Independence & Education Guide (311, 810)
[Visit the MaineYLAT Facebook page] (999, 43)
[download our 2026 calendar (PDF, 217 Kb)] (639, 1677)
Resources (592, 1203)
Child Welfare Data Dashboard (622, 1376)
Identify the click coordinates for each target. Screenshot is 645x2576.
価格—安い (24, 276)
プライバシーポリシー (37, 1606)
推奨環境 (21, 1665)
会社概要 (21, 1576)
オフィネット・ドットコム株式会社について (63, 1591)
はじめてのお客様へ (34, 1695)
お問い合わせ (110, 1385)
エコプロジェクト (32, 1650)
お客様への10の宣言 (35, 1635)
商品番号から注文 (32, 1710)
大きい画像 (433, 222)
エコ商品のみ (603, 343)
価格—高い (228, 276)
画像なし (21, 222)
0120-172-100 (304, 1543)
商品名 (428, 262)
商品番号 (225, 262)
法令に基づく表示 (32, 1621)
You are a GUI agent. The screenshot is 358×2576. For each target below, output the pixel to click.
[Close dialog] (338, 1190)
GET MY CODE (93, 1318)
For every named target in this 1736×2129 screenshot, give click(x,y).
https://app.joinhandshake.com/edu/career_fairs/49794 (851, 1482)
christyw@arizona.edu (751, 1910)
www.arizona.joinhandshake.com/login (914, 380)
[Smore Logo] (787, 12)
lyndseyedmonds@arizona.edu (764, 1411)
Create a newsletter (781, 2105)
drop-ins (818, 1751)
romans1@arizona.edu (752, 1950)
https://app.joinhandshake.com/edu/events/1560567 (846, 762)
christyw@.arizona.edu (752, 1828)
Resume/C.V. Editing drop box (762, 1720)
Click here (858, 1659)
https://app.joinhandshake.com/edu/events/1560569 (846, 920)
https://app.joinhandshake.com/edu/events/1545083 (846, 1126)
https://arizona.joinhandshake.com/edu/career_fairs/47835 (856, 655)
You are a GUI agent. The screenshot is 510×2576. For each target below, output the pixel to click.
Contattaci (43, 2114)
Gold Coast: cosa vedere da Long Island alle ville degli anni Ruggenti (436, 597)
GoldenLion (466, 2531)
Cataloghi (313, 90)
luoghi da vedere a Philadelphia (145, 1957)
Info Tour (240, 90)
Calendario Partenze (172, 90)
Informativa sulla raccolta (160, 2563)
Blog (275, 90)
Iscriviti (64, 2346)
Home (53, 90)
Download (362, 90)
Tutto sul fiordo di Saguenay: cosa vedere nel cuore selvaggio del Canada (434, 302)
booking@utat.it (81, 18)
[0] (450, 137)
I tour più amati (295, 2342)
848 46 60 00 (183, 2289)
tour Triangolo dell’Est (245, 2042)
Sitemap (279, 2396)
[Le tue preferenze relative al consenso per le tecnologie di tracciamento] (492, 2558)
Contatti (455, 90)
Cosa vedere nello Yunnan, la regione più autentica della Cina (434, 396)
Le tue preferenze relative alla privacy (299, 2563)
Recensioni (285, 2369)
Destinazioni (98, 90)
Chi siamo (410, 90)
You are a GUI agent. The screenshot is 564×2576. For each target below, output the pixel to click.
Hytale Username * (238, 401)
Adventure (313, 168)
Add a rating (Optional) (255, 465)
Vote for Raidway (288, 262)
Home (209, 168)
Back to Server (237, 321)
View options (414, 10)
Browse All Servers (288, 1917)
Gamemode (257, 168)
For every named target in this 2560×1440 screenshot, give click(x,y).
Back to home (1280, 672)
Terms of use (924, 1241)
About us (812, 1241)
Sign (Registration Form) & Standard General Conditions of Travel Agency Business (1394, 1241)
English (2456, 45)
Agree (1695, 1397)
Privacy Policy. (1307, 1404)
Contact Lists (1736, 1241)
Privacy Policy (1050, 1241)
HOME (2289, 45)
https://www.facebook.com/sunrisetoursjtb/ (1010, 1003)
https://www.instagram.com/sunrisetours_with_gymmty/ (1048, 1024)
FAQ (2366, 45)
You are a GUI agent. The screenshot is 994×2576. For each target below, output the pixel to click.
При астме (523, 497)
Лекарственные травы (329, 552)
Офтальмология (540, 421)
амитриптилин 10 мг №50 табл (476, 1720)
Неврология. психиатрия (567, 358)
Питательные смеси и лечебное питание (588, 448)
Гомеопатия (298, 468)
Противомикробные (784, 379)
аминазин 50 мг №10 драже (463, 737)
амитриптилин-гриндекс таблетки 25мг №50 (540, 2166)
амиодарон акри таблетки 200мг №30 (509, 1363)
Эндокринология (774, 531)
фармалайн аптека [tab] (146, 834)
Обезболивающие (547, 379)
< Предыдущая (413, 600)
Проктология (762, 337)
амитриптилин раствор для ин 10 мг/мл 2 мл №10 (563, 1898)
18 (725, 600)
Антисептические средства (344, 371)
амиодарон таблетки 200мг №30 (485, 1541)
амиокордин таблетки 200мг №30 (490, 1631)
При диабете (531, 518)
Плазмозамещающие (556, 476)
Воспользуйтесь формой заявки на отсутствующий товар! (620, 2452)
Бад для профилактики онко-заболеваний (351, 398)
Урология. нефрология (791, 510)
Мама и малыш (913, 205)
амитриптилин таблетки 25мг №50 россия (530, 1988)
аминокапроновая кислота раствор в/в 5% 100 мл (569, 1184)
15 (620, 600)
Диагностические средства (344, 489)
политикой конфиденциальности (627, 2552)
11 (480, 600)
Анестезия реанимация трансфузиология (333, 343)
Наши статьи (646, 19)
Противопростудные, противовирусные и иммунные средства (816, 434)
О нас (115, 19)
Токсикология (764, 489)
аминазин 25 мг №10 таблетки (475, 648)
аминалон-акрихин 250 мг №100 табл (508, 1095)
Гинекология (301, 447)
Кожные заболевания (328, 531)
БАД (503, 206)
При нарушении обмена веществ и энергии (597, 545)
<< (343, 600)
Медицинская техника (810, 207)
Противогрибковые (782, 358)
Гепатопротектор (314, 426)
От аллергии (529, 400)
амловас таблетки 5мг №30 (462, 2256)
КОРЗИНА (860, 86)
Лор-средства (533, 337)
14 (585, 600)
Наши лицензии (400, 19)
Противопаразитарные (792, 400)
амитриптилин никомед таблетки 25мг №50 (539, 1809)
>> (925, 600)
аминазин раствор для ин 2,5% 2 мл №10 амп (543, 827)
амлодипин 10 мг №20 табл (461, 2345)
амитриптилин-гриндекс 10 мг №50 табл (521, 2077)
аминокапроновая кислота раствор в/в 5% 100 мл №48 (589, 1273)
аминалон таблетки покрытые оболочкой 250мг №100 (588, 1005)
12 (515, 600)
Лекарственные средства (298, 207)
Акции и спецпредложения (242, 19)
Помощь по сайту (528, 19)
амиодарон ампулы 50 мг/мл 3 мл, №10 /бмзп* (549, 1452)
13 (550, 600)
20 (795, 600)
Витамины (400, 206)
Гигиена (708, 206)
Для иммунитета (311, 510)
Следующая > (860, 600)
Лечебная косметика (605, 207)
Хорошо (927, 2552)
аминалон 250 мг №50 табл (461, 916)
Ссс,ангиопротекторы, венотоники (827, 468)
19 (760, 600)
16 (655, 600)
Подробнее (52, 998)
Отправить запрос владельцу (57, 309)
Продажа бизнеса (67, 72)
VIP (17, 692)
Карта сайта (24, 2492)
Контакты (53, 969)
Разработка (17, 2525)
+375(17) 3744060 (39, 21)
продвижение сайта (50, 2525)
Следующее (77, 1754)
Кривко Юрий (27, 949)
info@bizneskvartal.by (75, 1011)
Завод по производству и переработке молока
:::::
**Task directions**
After locating the line that contains "12 (515, 600)", output it and the remaining lines of the material above, exactly as they read.

**Result of the exercise**
12 (515, 600)
Лекарственные средства (298, 207)
Акции и спецпредложения (242, 19)
Помощь по сайту (528, 19)
амиодарон ампулы 50 мг/мл 3 мл, №10 /бмзп* (549, 1452)
13 (550, 600)
20 (795, 600)
Витамины (400, 206)
Гигиена (708, 206)
Для иммунитета (311, 510)
Следующая > (860, 600)
Лечебная косметика (605, 207)
Хорошо (927, 2552)
аминалон 250 мг №50 табл (461, 916)
Ссс,ангиопротекторы, венотоники (827, 468)
19 (760, 600)
16 (655, 600)
Подробнее (52, 998)
Отправить запрос владельцу (57, 309)
Продажа бизнеса (67, 72)
VIP (17, 692)
Карта сайта (24, 2492)
Контакты (53, 969)
Разработка (17, 2525)
+375(17) 3744060 (39, 21)
продвижение сайта (50, 2525)
Следующее (77, 1754)
Кривко Юрий (27, 949)
info@bizneskvartal.by (75, 1011)
Завод по производству и переработке молока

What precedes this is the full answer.